How do I connect a C-channel to a gear?

The other day, our team was confounded over how to connect a C-channel to an 84-tooth gear, & we need the arm to be parallel to the ground. Help, please!

With screws and nuts, or you could use zipties i guess

there are holes in the gear

there are holes in c channels

you put a screw through both holes

and you put a nut on the other end

do this atleast 2 times

or you could use zipties

Use 3/4 in screws, and place spacers between the gear and the c channel, so that the gear is not directly touching the c channel.

I see you repeatedly asking simple, googleable questions. Why can’t you just search for pictures of how others have done it? Please do that before posting randomly on the forums.

There are a lot of methods which depend on how the C-channel needs to be oriented, etc. But one place to search will be YouTube. I suggest you search for “Vex starstruck claw” since many of those claw designs used C-channels connected to gears.

Here’s just one:

What’s the problem with that? The only thing I would bear in mind is that you need to be careful when mounting screws through a hole with space between it and the bar (where the gear is thinner).

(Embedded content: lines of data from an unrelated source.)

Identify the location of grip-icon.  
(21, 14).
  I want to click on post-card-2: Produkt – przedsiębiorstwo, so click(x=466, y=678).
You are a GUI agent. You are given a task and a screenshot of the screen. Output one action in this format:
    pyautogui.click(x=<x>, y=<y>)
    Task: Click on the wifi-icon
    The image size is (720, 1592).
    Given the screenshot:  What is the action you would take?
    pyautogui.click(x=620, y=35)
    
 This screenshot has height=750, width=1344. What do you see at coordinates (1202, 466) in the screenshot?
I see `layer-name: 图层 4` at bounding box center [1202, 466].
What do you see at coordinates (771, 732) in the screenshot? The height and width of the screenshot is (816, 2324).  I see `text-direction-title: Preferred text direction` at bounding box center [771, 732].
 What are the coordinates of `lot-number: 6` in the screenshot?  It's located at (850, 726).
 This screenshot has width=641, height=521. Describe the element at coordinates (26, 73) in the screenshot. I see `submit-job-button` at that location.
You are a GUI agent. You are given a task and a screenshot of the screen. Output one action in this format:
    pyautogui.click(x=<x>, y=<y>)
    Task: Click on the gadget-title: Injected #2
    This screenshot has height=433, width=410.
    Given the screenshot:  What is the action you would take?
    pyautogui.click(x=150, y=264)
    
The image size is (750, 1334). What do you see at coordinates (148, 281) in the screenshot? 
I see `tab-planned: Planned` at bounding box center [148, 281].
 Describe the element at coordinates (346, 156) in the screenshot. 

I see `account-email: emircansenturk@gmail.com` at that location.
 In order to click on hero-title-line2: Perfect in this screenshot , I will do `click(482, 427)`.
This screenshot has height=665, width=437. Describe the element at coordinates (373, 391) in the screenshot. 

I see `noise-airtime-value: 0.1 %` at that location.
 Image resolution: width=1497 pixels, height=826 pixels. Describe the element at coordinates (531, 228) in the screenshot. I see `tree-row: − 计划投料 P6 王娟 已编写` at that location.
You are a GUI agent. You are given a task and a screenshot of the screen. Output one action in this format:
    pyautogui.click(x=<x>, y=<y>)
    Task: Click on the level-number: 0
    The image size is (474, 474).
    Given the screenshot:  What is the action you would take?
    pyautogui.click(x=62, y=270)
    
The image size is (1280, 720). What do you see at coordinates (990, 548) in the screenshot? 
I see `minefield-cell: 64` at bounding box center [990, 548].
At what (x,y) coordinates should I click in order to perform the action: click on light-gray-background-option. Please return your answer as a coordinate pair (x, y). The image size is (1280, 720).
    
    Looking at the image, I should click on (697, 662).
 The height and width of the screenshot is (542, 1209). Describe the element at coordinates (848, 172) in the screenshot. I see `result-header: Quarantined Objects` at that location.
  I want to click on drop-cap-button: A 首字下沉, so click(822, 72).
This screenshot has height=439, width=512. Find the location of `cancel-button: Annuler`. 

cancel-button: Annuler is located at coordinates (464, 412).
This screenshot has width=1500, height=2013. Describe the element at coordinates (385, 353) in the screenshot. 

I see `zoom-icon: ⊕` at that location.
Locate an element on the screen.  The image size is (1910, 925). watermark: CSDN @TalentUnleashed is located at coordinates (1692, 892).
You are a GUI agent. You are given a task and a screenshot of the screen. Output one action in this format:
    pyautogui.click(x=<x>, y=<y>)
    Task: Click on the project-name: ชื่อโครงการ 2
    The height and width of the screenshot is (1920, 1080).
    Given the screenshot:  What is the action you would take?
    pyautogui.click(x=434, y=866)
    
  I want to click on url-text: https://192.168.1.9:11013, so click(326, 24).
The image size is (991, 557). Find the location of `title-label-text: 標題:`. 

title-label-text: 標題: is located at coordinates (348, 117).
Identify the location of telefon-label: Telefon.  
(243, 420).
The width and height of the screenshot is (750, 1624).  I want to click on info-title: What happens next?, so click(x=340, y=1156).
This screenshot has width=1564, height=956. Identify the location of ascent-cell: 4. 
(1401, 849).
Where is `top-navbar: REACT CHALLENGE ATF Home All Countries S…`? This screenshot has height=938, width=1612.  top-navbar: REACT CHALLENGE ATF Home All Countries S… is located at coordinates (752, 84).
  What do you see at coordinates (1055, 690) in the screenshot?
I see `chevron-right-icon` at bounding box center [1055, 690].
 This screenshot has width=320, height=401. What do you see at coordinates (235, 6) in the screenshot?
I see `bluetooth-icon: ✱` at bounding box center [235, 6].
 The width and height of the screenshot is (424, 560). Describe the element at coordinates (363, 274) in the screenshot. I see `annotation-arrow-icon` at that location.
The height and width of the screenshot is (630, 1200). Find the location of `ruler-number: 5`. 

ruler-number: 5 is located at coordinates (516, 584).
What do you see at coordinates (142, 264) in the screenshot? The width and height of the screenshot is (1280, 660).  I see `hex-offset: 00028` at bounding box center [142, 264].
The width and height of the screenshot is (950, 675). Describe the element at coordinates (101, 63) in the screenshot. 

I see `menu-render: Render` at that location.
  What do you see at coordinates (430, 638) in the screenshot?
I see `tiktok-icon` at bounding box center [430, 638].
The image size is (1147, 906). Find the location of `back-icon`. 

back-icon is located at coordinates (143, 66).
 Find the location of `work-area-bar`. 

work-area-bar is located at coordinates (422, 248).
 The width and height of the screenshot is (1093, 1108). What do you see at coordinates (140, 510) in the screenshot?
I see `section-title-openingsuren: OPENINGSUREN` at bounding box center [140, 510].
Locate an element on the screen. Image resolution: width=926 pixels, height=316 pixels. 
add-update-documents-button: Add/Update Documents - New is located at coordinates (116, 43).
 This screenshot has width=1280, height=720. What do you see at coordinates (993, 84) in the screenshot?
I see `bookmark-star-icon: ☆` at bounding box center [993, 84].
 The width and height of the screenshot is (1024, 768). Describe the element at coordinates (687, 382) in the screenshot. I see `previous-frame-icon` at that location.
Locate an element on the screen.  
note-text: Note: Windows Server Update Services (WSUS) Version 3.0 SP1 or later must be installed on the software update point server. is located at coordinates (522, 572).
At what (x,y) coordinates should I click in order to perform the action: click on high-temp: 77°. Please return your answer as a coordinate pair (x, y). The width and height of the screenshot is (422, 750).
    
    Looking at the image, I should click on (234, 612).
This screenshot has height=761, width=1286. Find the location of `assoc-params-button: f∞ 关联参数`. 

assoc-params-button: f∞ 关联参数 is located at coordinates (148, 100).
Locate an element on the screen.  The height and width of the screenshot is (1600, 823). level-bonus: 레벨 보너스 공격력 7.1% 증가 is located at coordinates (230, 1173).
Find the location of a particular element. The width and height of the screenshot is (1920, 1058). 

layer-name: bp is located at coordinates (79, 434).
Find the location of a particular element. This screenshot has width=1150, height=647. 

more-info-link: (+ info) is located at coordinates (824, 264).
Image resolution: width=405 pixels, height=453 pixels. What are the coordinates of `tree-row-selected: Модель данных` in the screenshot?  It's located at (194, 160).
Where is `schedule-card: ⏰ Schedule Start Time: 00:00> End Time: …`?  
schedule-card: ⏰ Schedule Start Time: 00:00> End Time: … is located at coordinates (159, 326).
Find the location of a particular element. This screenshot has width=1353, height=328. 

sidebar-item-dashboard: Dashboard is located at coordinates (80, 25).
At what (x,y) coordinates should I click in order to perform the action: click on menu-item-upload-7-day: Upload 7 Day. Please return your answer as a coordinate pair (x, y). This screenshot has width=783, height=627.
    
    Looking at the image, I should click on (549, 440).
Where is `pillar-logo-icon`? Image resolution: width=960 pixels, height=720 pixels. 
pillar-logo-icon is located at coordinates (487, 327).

No problem, I’m just worried about the same thing you are. For a new team, I imagine it’s easier to add spacing such that the gear isn’t touching the c-channel than to worry about getting the spacing exactly right so that the gear isn’t tilted one way or the other.

Instructions Unclear I stapled my hand to the robot instead.

Instructions in clear, used zip ties instead of screws

instructions unclear, i asked a question before attempting to find out the answer on my own via past posts or videos, or any other way @HowDoITurnThisOn?

Instructions unclear, started a nuclear war, and now both hands are stapled to the robot.

Instructions unclear, F o U n D S o M e W e I r D M e M e S o_O.

You may also want to sandwich a bar lock on the gear to alleviate stress on the plastic and shaft. Not always necessary though.

(picture is larger than actual size)

generally, you should be using circular shaft inserts, because they give you less friction, and that way you dont have to fight thoes to put them on the saft, and you can use 2" screws as shafts which are better and provide less slop

If you’re using high strength gears, you’ll need a high-strength lock bar: These will keep gear hubs from stripping or gears from breaking at high torques.

but who uses high strength axcels?

We use high strenth axles on our claw for EXTRA GRIPPING POWER

HS axles seem to have a lot more friction. Not just at the bearings but it seem like the lack of flex in the axle creates additional friction between gears.

One thing to watch for is how many bearings you’re using. Industrial practice is to use only two bearings per shaft, any more and a flexible coupling or universal joint is required,. (We also usually use a flex coupling between the motor and the first shaft, if direct driving the shaft). Typical VEX robots have a bearing every time a shaft passes through metal. Regular shafts “flex” through the extra bearings and don’t bind too badly, but HS shafts don’t flex, and thus they bind in the extra bearings. This can be avoided by using only two bearings on the shaft, and drilling out oversize holes so the shaft doesn’t touch any metal that it passes through.